Detecting electrical faults on high voltage electrical transmission lines is fairly easy and can be accomplished rapidly from a light aircraft. However, even from short distances, accurate temperatures of electrical faults are impossible to measure [quantify]. There are several problems associated with temperature measurement from the air which include spot size to target distance ratios, reflection of the objects surveyed, having a sufficient load on the line at the time of the survey among others. The spot size to target distance ratio is the number one problem with temperature measurement. Specification writers have not yet realized the seriousness of this problem and continue to ask for quantitative data on fault areas. The fact is that infrared cameras that are in general commercial use today cannot measure accurate temperatures on small objects from distances of 50 feet...much less from reliably safe flying distances. A one-inch (relative size of a transmission line splice) target cannot be measured from that distance, plain and simple, although it can be detected. These spot sizes are unmanageable and inaccurate on any target that does not have a large homogeneous heat signature. The GRE is critical to the measure of spatial resolution in aerial infrared thermography. Nyquist's frequency theorem states that an object less than two times the size of a sensor's GRE cannot be resolved for measurement, so a 3x3 pixel or GRE spot is needed for reliably obtaining measurements.

This shortcoming may be addressed by using more powerful lens to reduce the GRE for a given distance, but then the sensor's FOV is reduced, limiting the area covered over a given period of time. So, if one is using a small format IR camera (256x256 pixels) in a helicopter only 50 feet away from a 1 inch “hot spot”, it is impossible to obtain accurate temperatures using a standard lens. The smallest “hot spot” that could be accurately measured with one of these imagers is over 2", even at that extreme short distance. Also, from the air, using a more powerful lens does not work well because vibration is more evident in the form of image 'shaking'. Image 'smearing' may also occur due to an increase in the apparent speed of the sensor's view across the ground. In the air, there are few substitutes for a large pixel array, but even using large format detectors, one cannot and should not profess to measure temperatures on very small objects. These anomalies can be seen, and by comparing them to similarly loaded phases or equipment, potential problem areas can be identified, saved and marked on a map. For ‘good’ measurements, a ground verification team should be used to inspect suspect hot spots from the ground (cloudy nights are best) and verify the findings of the aerial IR survey. They will be closer to the target and with a powerful lens on a stable surface, much more accurate.

High Voltage Electric Utility Distribution Lines

Because they are smaller, lower to the ground and often run through populated areas, high voltage electrical distribution lines are much more difficult to see against all the thermal clutter on the ground such as trees, street lights, people, animals, etc., than transmission lines.
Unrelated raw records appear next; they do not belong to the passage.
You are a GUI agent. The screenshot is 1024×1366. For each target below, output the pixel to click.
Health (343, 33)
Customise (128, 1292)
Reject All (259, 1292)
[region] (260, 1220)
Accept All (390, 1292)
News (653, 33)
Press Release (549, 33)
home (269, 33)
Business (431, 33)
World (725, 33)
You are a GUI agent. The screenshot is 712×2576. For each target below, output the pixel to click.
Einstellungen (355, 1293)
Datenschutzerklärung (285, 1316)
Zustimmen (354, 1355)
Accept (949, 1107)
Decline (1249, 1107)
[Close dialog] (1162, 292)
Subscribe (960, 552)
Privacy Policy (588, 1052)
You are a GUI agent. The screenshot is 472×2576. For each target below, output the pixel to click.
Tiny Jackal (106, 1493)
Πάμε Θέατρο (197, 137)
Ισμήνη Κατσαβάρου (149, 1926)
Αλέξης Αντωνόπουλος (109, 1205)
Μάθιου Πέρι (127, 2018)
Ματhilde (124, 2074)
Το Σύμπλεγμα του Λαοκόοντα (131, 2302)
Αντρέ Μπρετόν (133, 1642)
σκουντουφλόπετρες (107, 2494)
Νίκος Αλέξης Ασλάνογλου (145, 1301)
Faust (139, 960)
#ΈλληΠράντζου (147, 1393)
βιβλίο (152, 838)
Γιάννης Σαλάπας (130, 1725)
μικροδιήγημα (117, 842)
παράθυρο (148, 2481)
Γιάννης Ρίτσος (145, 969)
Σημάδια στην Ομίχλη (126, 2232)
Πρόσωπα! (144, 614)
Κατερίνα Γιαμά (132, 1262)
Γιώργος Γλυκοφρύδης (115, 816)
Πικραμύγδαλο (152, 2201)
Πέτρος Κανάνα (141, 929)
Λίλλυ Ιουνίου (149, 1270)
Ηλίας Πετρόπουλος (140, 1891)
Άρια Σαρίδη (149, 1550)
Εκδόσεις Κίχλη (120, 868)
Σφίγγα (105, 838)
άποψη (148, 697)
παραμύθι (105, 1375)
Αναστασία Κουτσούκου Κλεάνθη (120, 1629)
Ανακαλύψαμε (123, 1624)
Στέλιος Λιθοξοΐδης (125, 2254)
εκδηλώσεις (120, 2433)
Therefore they are best left to ground-based infrared thermographers.

Sample Aerial Infrared Deer Count Report

The Example Parks listed below were the subjects of an aerial infrared (IR) deer count flight on the dates noted. The IR imaging conditions were good to excellent during both nights. Additional details can be found in the analysis notes below.

This report package includes this written report, VHS videotapes of the raw infrared imagery of the count areas, map printouts of the deer count and dispersion within and near the count areas and a copy of each map in .jpeg format on CD-ROM. Deer, possible deer and domestic animals are noted on the maps by dots of different colors. Deer are red, possibles are gray or yellow and domestic animals such as horses or cattle are dark blue. The dots representing animals cover an area approximately 30 to 40 feet in diameter on the maps so they can be seen and printed easily.